Tipping is not customary in China, nor do restaurants commonly add a service charge to the bill in lieu of a gratuity. One of the few places where tipping has become common is online, and recently the platforms that encourage it are finding themselves subject to a service charge too.
WeChat, China’s vastly popular social media platform, allows users to tip content creators through the app. But earlier this year Apple, amid heightening tension with Tencent, demanded a 30% cut of those tips as per its In-App Payment Policy (see WiC364).
Tencent refused, and instead suspended the tipping function on iOS versions of its WeChat app. Undeterred, Apple doubled-down on its demands, amending the wording of its policy to reinforce its claim to a 30% stake on all tipping functions used by apps on its Chinese App Store.
Since then, a number of large internet firms have complied. Most recently Sina Weibo agreed to Apple’s terms, surrendering 30% of the tips given on its Weibo Q&A platform to the American firm. To minimise the impact of the tariff on content creators, Weibo has decided to reduce its own cut of the tip revenue from 10% to 5%, Technode reports, but payments to creators will be received more slowly as they will match Apple’s collection cycle, which can take three months.

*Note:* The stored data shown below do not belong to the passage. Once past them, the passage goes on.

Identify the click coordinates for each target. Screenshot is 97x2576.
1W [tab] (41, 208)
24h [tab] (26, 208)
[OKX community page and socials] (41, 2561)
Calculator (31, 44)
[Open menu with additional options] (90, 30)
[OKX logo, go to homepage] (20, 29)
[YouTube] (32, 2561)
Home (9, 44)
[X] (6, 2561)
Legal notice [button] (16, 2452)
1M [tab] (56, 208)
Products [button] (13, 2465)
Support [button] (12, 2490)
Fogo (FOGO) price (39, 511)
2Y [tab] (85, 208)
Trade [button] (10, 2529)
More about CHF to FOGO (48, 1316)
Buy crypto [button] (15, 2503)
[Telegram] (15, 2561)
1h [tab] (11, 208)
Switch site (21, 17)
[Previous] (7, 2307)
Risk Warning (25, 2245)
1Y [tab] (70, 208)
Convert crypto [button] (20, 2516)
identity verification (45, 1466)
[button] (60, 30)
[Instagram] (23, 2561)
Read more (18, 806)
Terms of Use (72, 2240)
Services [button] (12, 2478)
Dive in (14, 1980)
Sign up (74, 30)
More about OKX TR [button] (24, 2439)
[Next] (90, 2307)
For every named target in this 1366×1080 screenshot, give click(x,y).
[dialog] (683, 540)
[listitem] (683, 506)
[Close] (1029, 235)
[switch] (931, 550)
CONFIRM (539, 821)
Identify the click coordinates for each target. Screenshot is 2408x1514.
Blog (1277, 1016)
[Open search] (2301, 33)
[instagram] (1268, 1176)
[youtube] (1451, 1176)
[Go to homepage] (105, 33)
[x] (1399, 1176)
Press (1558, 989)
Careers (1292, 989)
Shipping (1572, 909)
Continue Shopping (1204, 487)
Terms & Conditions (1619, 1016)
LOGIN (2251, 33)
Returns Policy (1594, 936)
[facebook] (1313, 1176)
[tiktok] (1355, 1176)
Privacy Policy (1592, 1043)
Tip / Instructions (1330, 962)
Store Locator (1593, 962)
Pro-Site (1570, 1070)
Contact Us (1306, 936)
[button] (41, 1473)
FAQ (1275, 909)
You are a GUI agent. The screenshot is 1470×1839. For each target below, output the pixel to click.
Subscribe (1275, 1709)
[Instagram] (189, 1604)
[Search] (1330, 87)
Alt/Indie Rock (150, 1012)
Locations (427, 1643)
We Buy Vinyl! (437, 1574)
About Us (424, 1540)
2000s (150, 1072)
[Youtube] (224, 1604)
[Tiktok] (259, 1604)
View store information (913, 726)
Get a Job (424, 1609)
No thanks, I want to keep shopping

Toutiao, the $11 billion news aggregator, and Zhihu, dubbed “China’s Quora”, had previously reached what they deemed “a compromise” with Apple. According to China Daily, Zhihu will allow Apple a 32% commission on tips issued through its app, which hardly seems like much of a compromise.
Apple has suffered a backlash in China for its insistence on bagging a percentage from tips. The Global Times decried it as “an act of bullying similar to robbery. If Apple insists on this practice… the image of the company in the Chinese market will be seriously damaged”.
But the battle with WeChat could be the most significant development for the US firm, especially given the ubiquity and stickiness of that app. There is a possibility that some Chinese iOS users will switch to Android-based smartphones in order to utilise WeChat’s full functionality. All eyes will be on Apple’s upcoming release of its iPhone 8 and whether the WeChat spat hurts its China sales.